* What you have to do:
Where does the word "pixels" occur in the material? Copy each line that has it.

Input material START

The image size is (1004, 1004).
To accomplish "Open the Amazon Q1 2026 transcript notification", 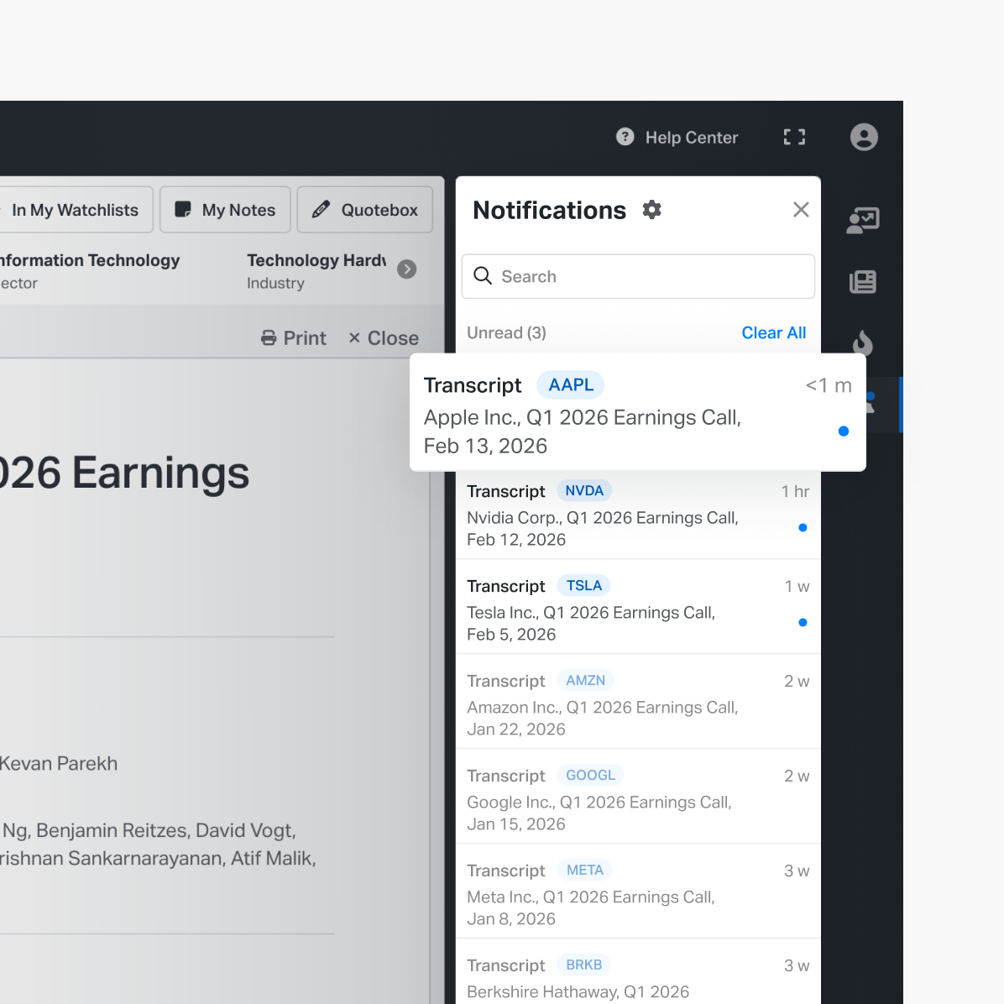I will [x=602, y=707].
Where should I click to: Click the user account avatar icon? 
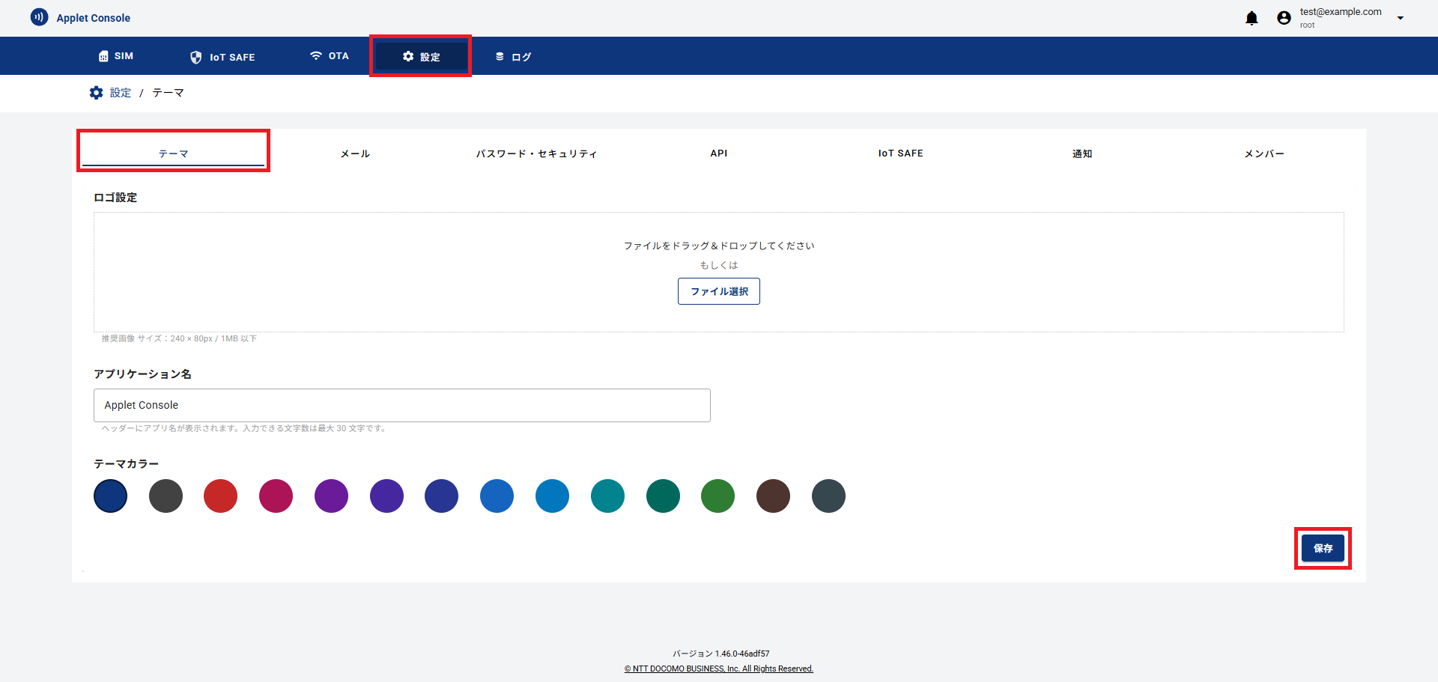point(1284,18)
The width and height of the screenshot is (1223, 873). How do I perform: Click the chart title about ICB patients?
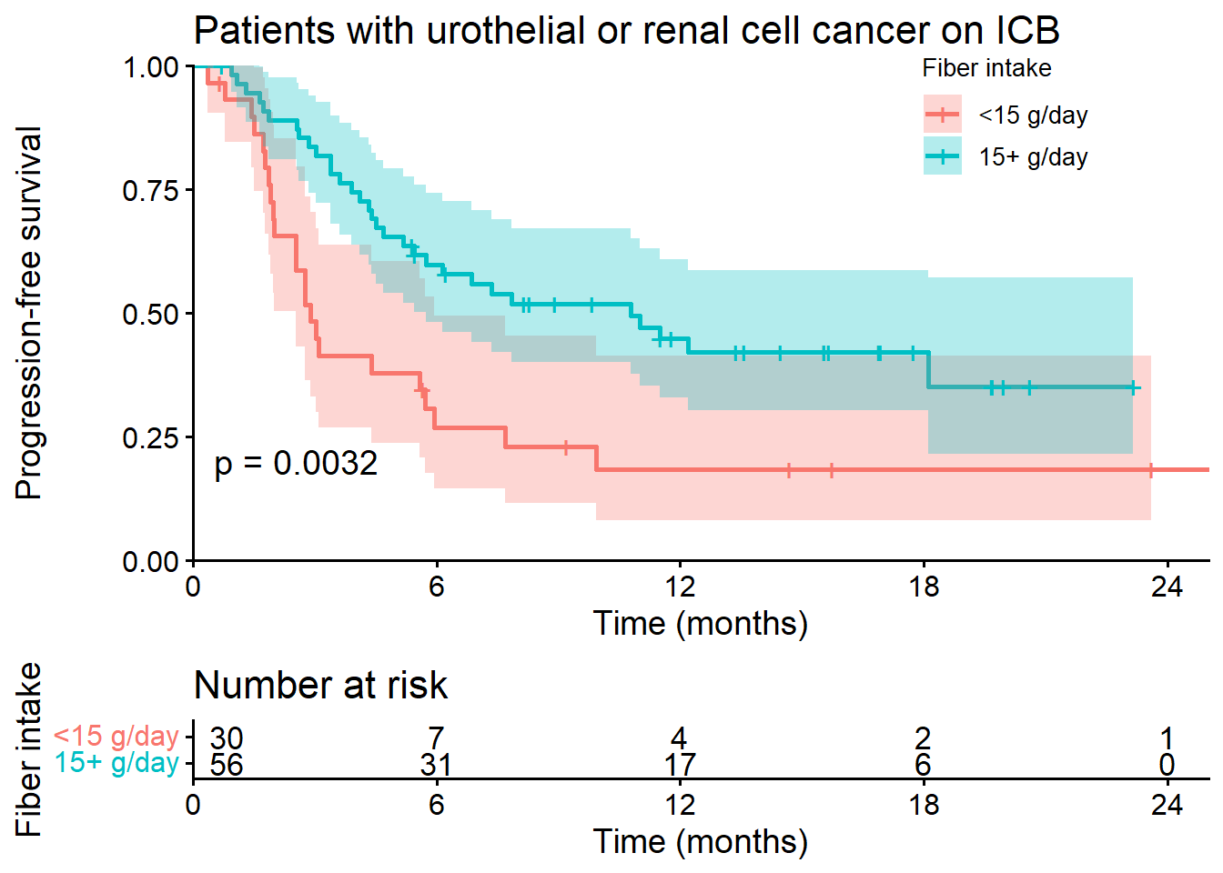[x=626, y=30]
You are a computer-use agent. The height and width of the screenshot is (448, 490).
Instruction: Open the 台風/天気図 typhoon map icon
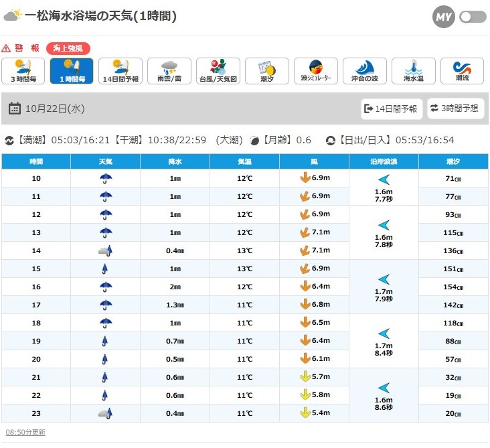coord(218,70)
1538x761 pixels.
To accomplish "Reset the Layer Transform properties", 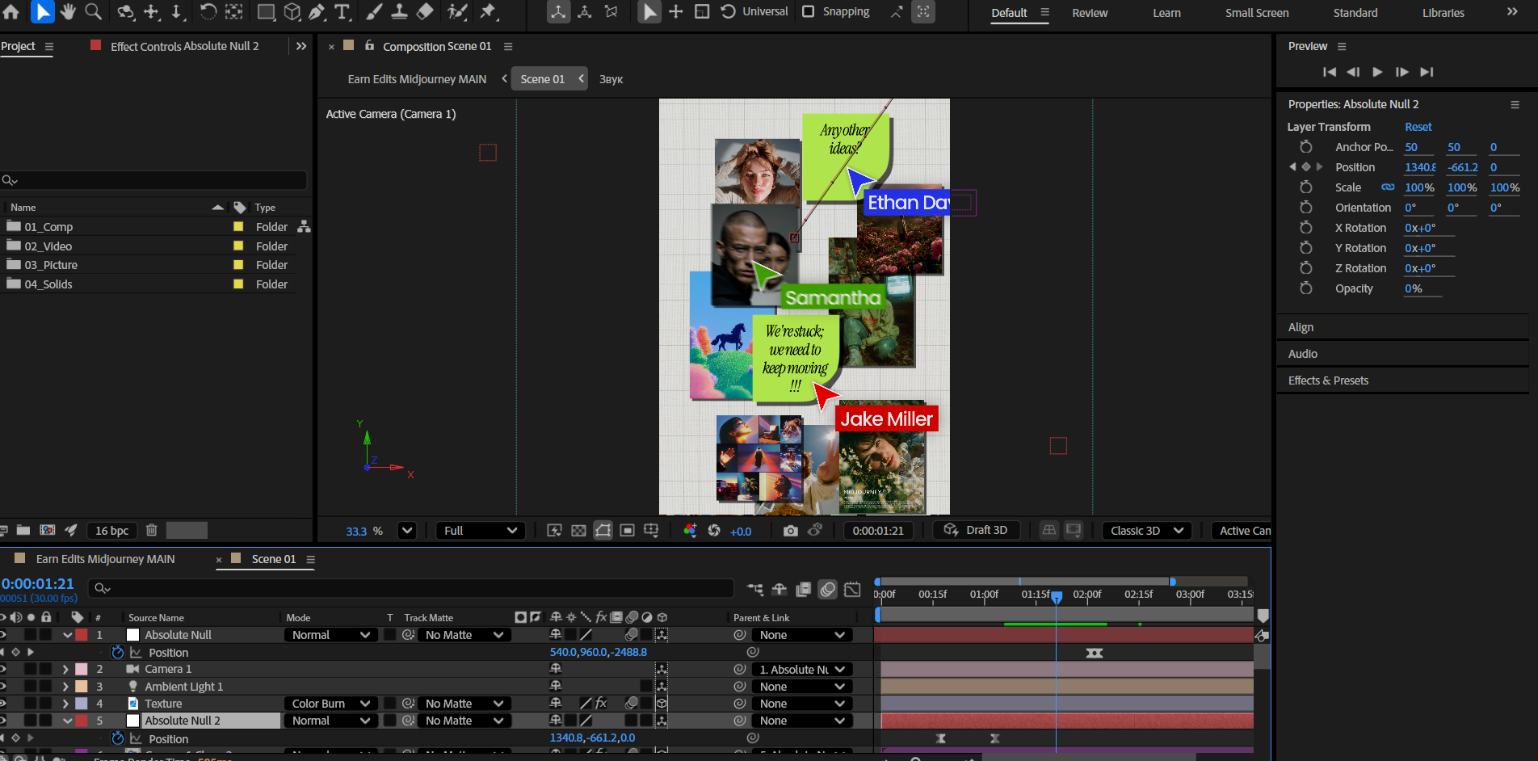I will (x=1418, y=127).
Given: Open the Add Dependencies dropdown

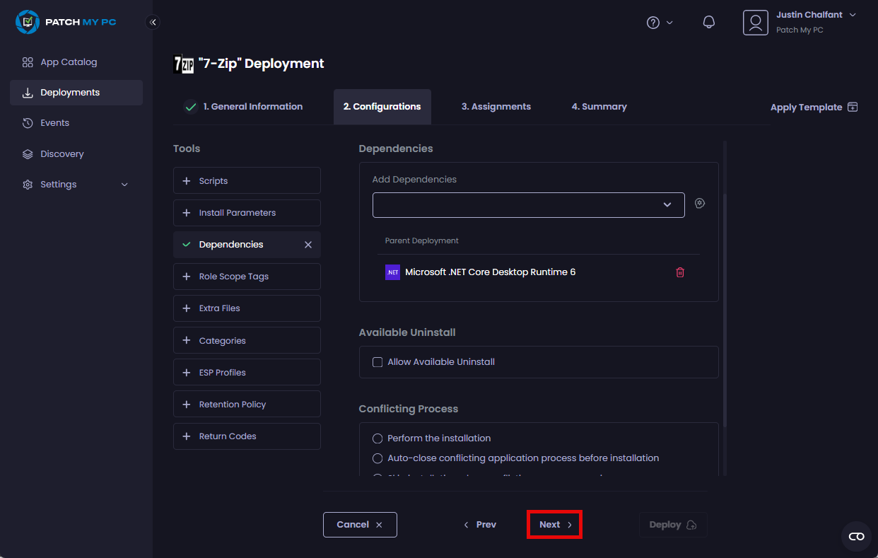Looking at the screenshot, I should pyautogui.click(x=528, y=205).
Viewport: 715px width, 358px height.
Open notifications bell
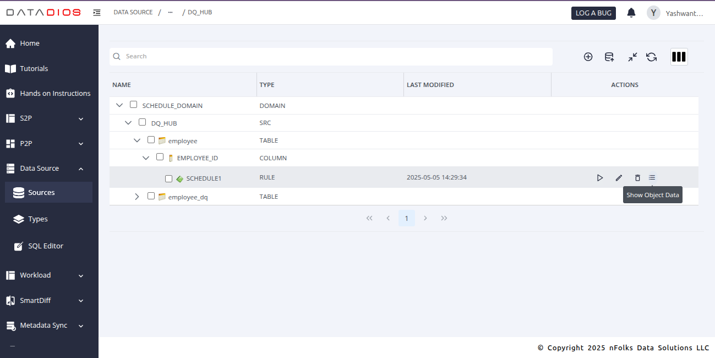(631, 13)
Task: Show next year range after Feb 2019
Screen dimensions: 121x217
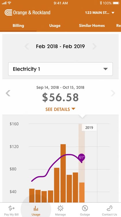Action: [x=94, y=46]
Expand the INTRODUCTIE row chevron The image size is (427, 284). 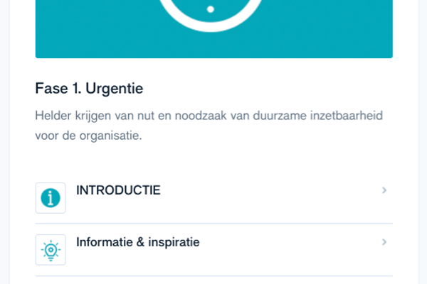(384, 190)
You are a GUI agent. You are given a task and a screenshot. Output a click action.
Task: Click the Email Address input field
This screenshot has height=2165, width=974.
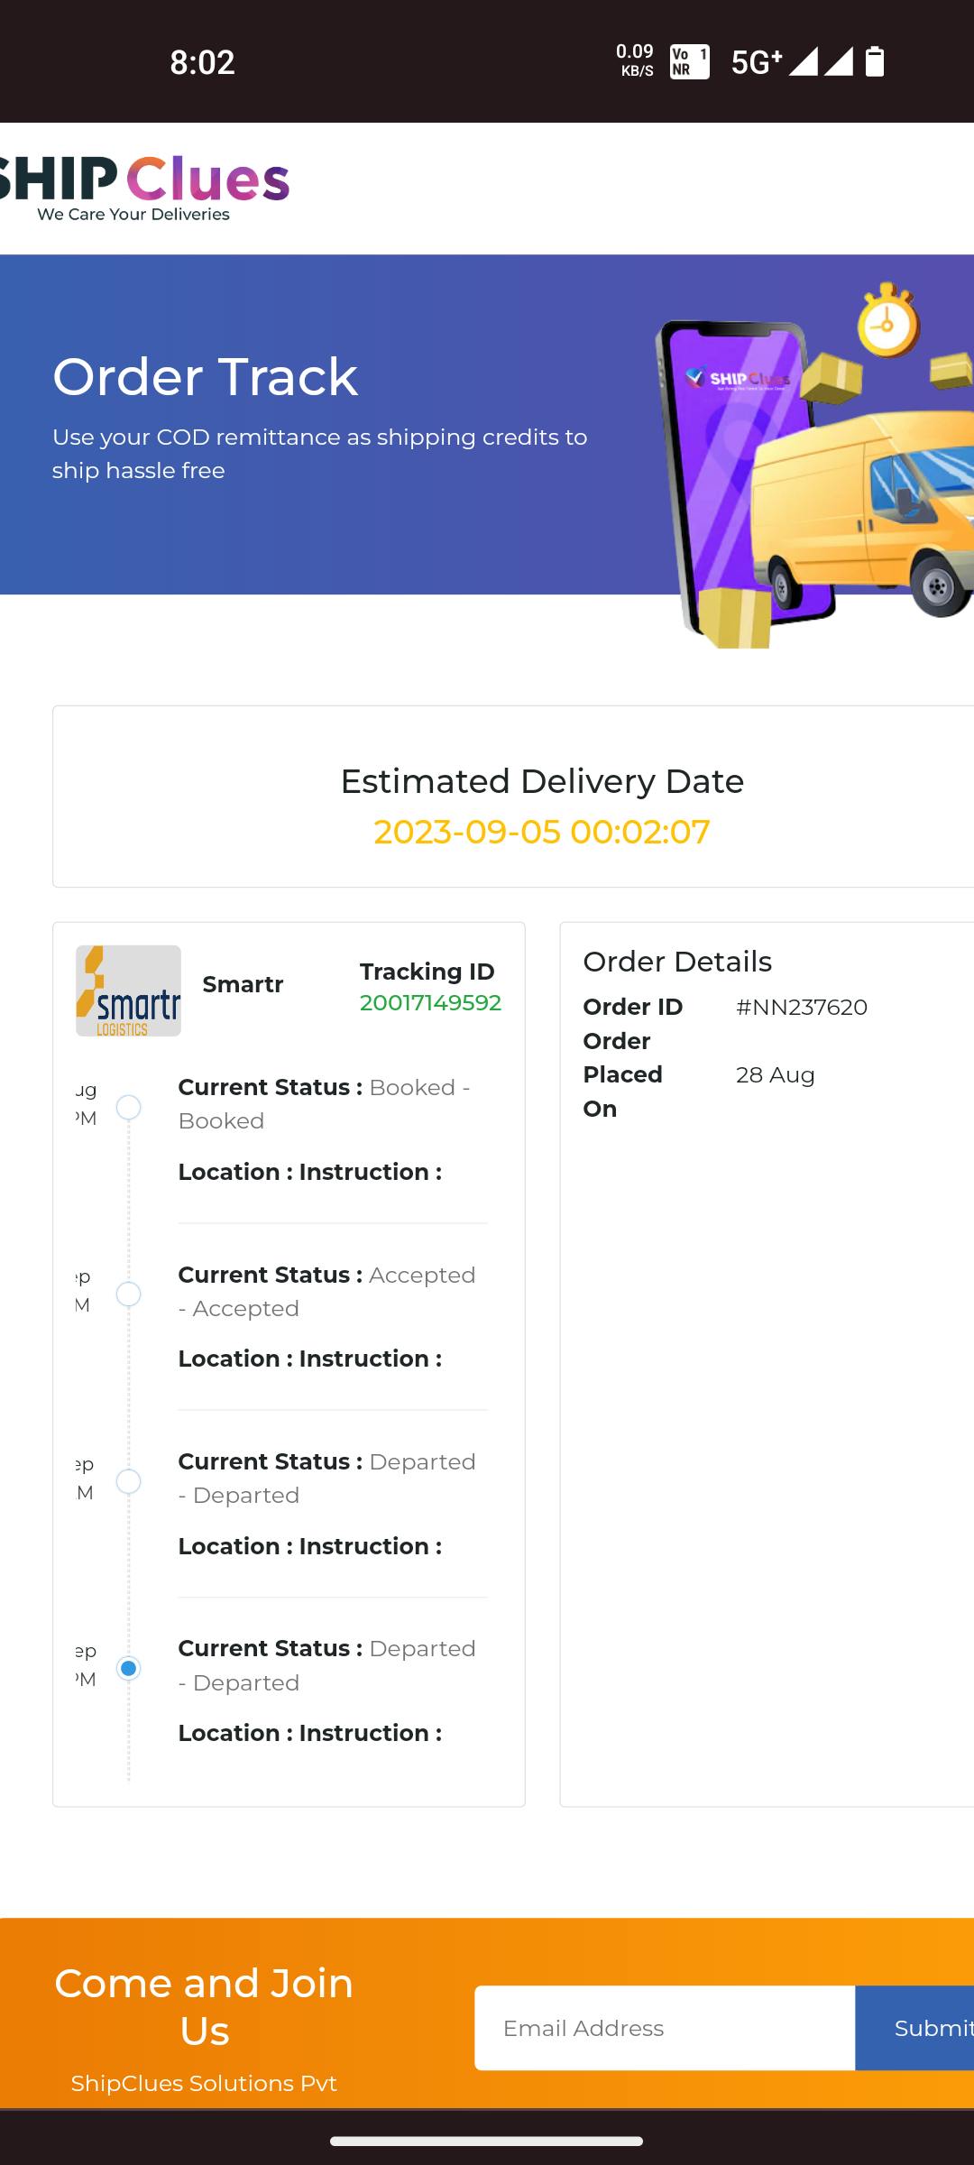(665, 2028)
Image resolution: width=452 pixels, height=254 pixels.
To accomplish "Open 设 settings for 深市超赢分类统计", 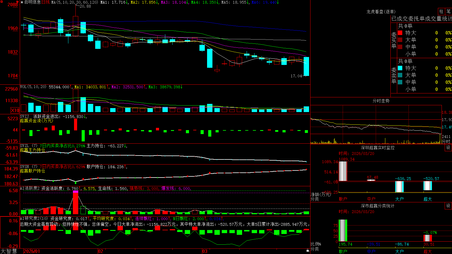I will click(x=448, y=206).
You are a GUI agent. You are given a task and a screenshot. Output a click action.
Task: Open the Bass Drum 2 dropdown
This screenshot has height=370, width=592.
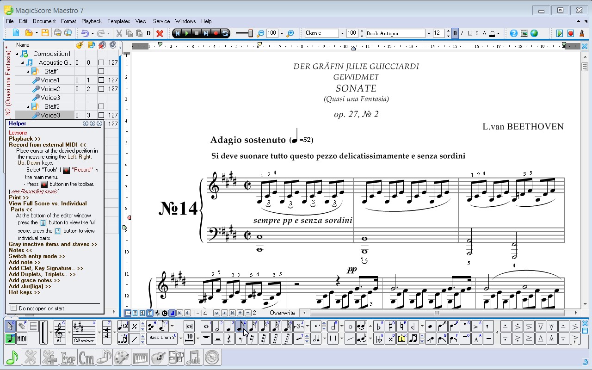(x=181, y=337)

Input material END

* Written solution:
1538x761 pixels.
Image resolution: width=452 pixels, height=254 pixels.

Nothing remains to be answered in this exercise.